All dates for this event occur in the past.

Nina Amenta - Guest Speaker
Nina Amenta - Guest Speaker
260 Dreese Labs
2015 Neil Ave
Columbus, OH 43210
United States

Nearest-Neighbors on the GPU

 

There is a renaissance of interest in parallel algorithms now that we have massively parallel graphics processing units and massive distributed systems in the cloud.   We’re considering how easily parallelizable algorithms translate in practice to the GPU, focusing on the nearest-neighbors problem.  Efficient GPU algorithms rely on efficient primitives, mainly scan and sort.  We consider scan-and-sort algorithms in both low and high dimensions, and also the idea of adding a hash primitive.
 

Professor Nina Amenta is the Chair of the Computer Science Department at the University of California at Davis.  Prior to 2002, she was on the faculty at the University of Texas at Austin.  She got her PhD at UC Berkeley in 1993 and an undergraduate degree in Classics from Yale in 1979. 

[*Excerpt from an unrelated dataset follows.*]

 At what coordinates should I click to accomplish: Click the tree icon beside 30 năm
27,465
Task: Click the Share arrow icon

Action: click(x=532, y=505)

As a researcher, Professor Amenta works on algorithms that exploit geometry to solve problems in computer graphics; she is best known for using Voronoi diagrams for surface reconstruction and other algorithms in 3D shape representation.   As a teacher, she is interested in the beginning computer science curriculum, recently including Web programming.  As an administrator, she is interested in engineering for sustainability.